• **WHAT THE TASK REQUIRES**
Reproduce the lines below verbatim. Pictures are to be omitted.

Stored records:
- Opening Delimiter -

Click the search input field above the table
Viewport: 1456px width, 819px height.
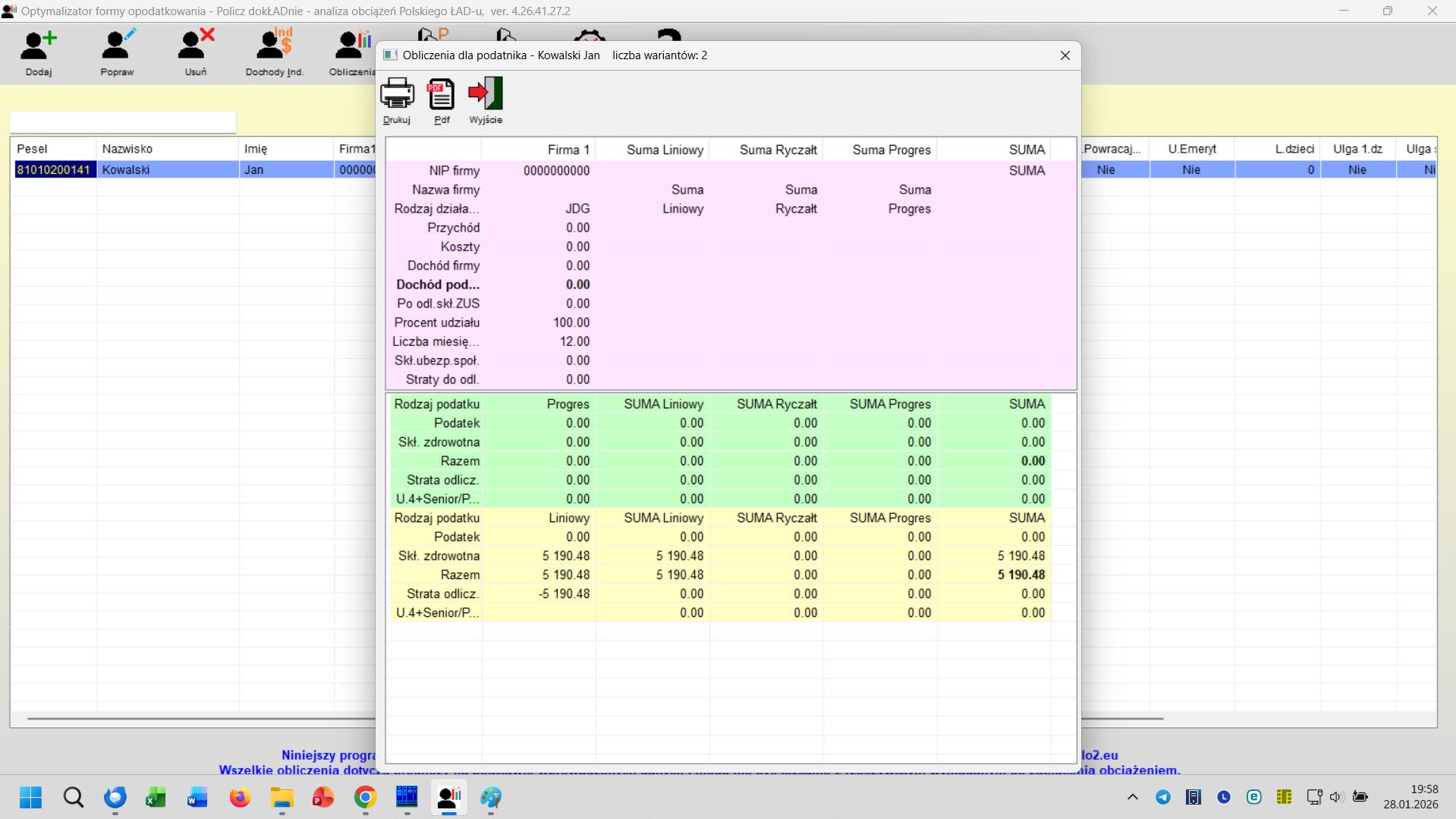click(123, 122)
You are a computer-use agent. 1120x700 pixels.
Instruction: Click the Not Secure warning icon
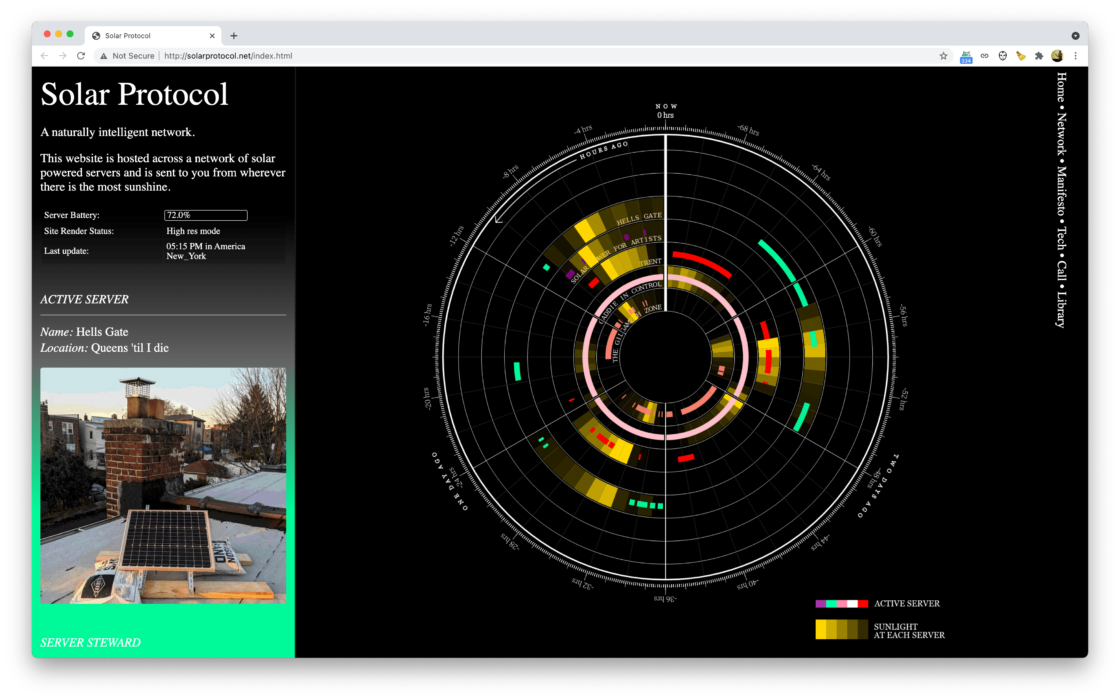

- Closing Delimiter -

• **EXERCISE RESPONSE**
Click the search input field above the table
Viewport: 1456px width, 819px height.
click(123, 122)
You are a computer-use agent. 1120x700 pixels.
Instruction: Click the Not Secure warning icon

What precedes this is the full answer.